Tuesday, November 27, 2007

You're so vain

I ran into UberMan's ex-best friend (The Iranian) yesterday. We talked about the nature of his friendship with UberMan and other people we knew in common.

He sat back, his legs crossed, arms flexed behind his head. "They were all like kids," he said. " I've been through so much in life. My level of understanding about life is beyond their comprehension."

We had done our internship at the same institution, albeit different years (he's ahead of me), which is why we had so many friends in common. Those who knew him, spoke of him with reverence. He had lived in several different countries, spoke an assortment of foreign languages, and could talk with intelligence about anything, according to these people: the same people he was now calling intellectually inferior.

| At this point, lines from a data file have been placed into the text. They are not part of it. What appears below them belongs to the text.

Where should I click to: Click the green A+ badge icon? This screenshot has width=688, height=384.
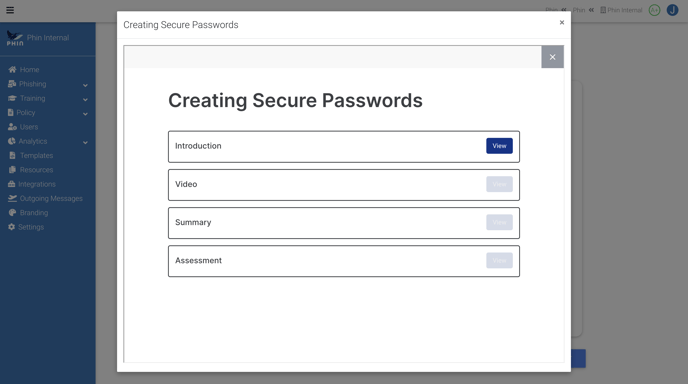tap(654, 10)
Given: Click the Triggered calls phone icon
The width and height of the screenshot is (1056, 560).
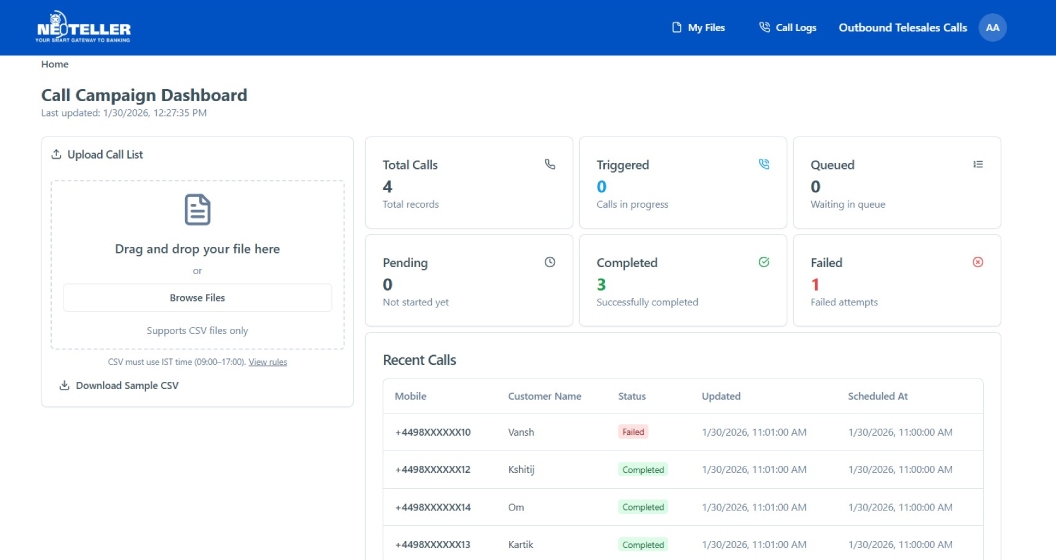Looking at the screenshot, I should [x=764, y=164].
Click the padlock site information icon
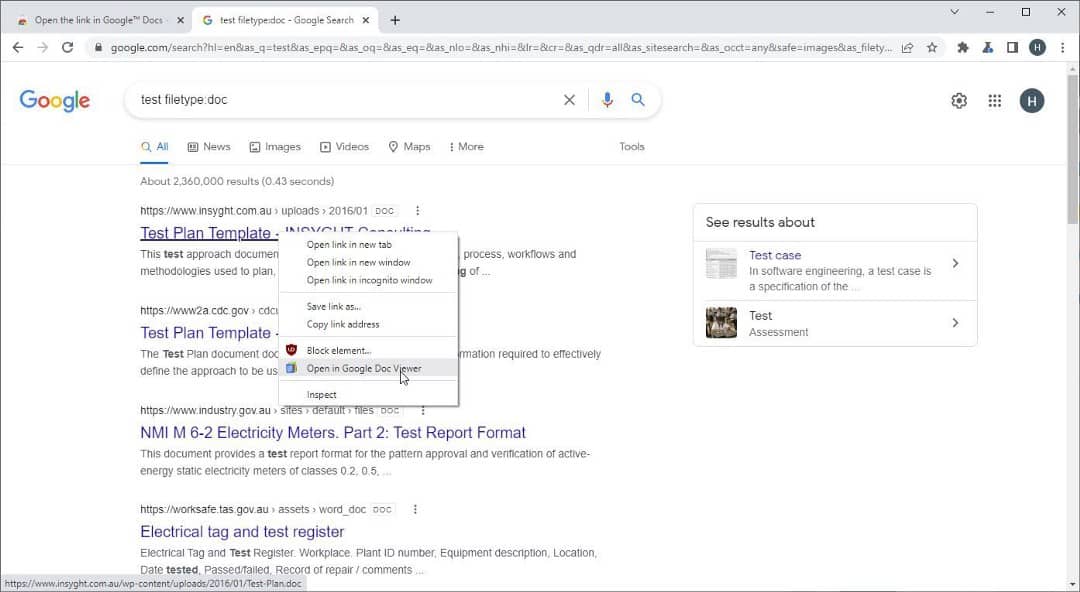The image size is (1080, 592). point(98,47)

"It's like trying to explain what an orgasm is to a seven year old," he pontificated. "Think about it. There is no way you can fully explain this experience to a child and have them understand you... because they haven't experienced it! That was the way I felt with UberMan and (our other friends). Still though, they were the closest friends I had at the time... and shaped my life."

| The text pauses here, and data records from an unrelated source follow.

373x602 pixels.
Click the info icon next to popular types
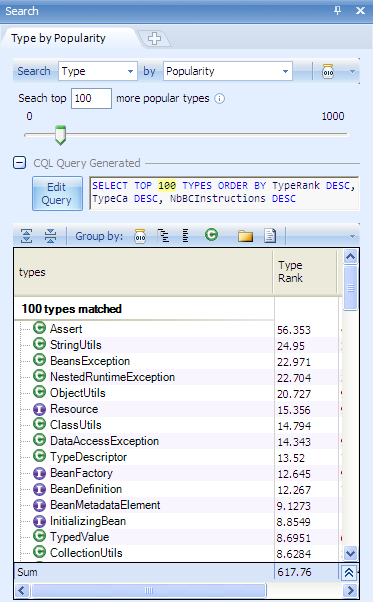(x=220, y=99)
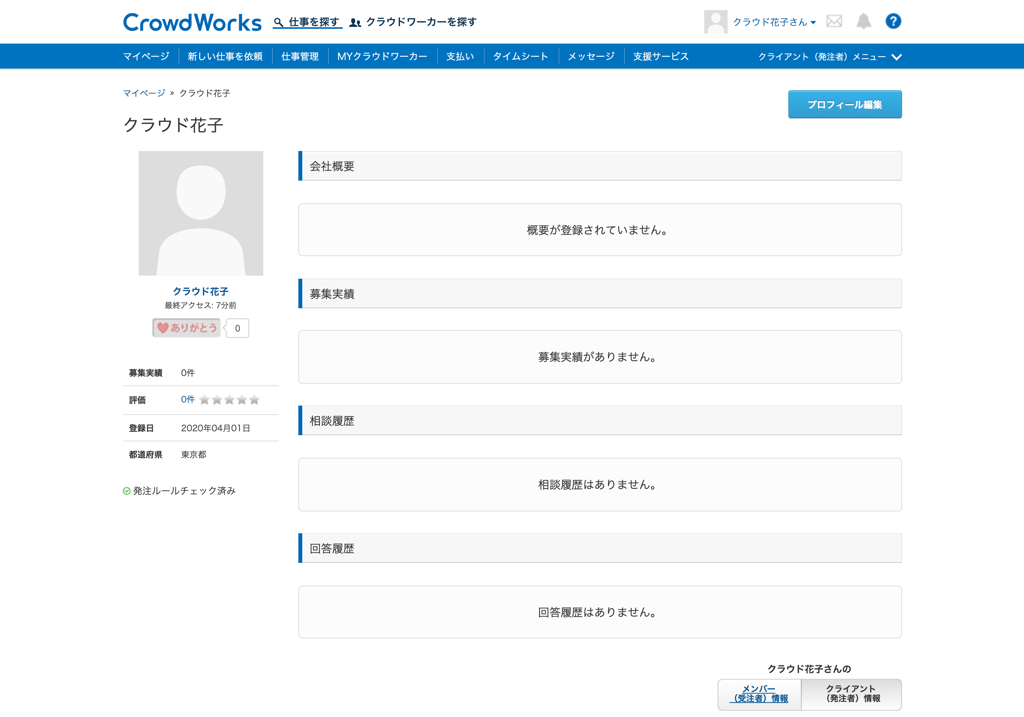
Task: Click the マイページ breadcrumb link
Action: click(144, 93)
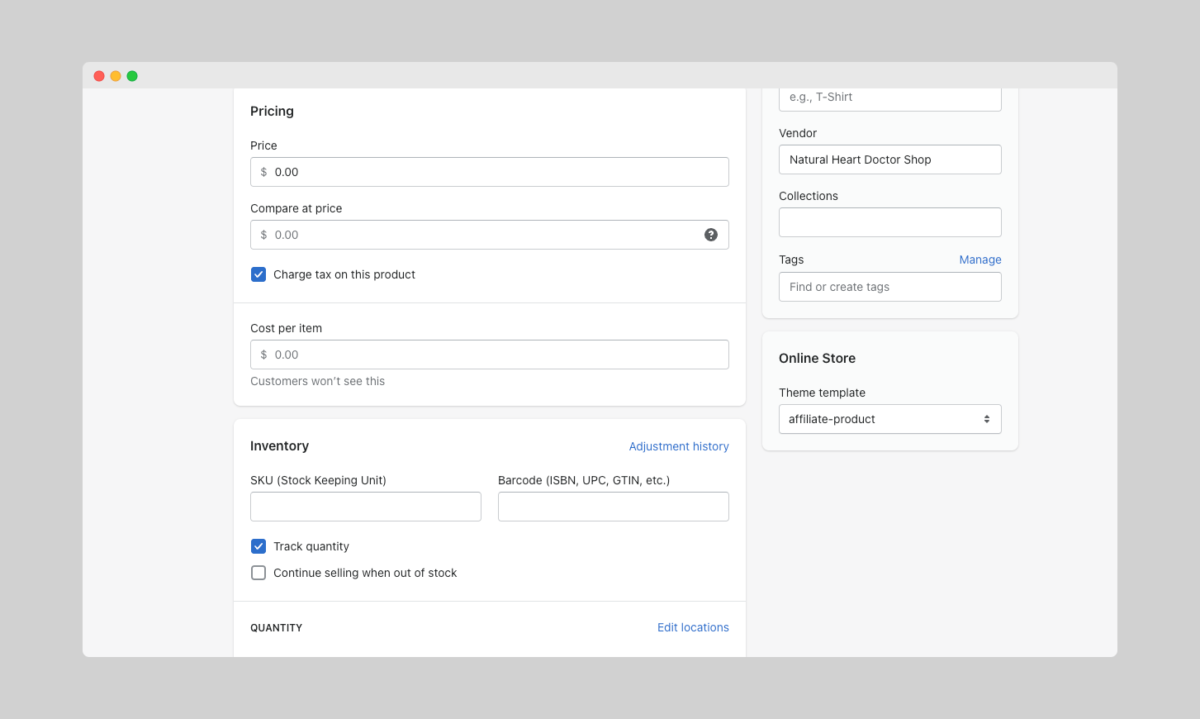Screen dimensions: 1200x719
Task: Open the Collections selection field
Action: pyautogui.click(x=889, y=222)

Inside I was rolling my eyes.

I haven't been impressed. The more somebody advertises their greatness to me, the further they'll have to go to actually impress me. "Show, don't tell" is the motto for writing well. It's also a genuine way to live life.

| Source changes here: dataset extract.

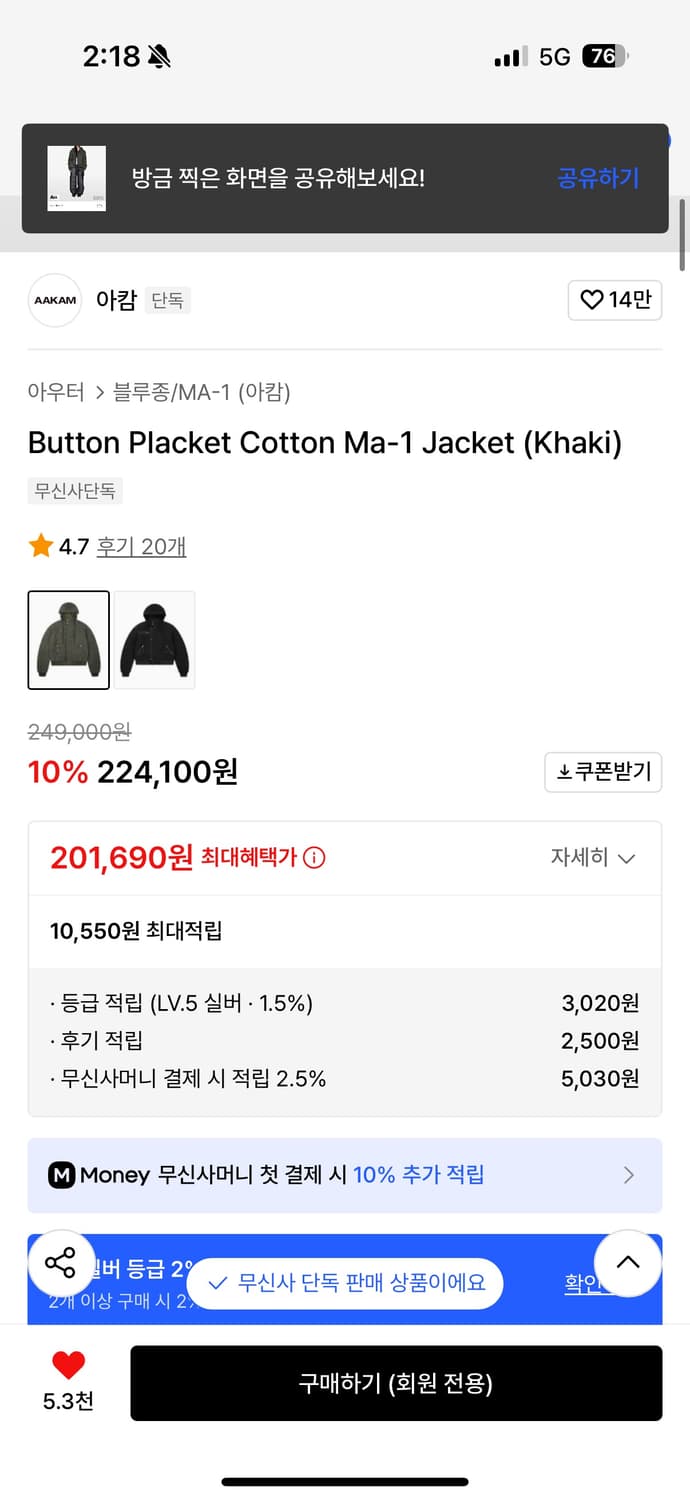Viewport: 690px width, 1500px height.
Task: Tap the M Money logo icon
Action: 62,1175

I too have lived in a few different countries and at one point could speak five different languages. I've been through many unusual and rare experiences, some at a tender young age. The Iranian doesn't know that about me, since he talks a great deal more than he listens. Not only is he not a good listener, he's pompous, quick to dismiss others, and automatically thinks he's better than everyone else. I'm not impressed.

Do you know anyone like this?

4 comments:

LindyLady said...

Yeah, I know people like this, and much like you when someone has to advertise to me how great he/she is, the less respect I have for that person.

RYC: He asked the director for permission to come into the hospital to do it. The coordinator wanted to make sure it was okay with her boss before telling some guy he could come in and propose. The director was on a mission trip with the department the day he did it.

It's good to know I'm not the only one who wasn't jumping around and screaming when I got engaged. I was just so tired and overwhelmed, plus we had been apart for a few months at this point and therefore were at a temporary plateau - or so I thought. Spending over a week with him following the proposal was great though - he was so sweet and attentive, affectionate. Spent time with my family, held my little baby nephew...and within a couple of minutes began freaking out about holding someone's small baby and quickly handed him back to me. It was cute.

Anonymous said...

yes, quite a few. none are friends since i can't relate or connect to them anyway. sometimes i do get a urge to stab them in them in the eye with a forklift.

did you shop for your dress yet?

Angie said...

I have a cousin like this. He likes to brag about his accomplishments, especially the material ones. I recently found out that he's had some issues with an undescended testicle, which explains why he's still childless. It all goes back to my theory--people tend to overcompensate to hide a parts of themselves they are most ashamed of. I'm sure it's the same with the Iranian. He's definitely overcompensating for something. In my experience, conceited people are usually the most insecure.

RYC: I don't know all the details but it was definitely related to drinking, and had something to do with his stomach. I have tried to get him to address the issue, but it's impossible to help someone who won't admit that there's a problem. Bah.

Lara said...

Hey, I wouldn't feel bad at all. You are doing really well with your intubations and it's only natural that your senior resident with so many more intubations under your belt will be more experienced.

As for students, once you feel comfortable enough with Anes (you've only been doing it for a couple of months), I'm sure you'll love to teach.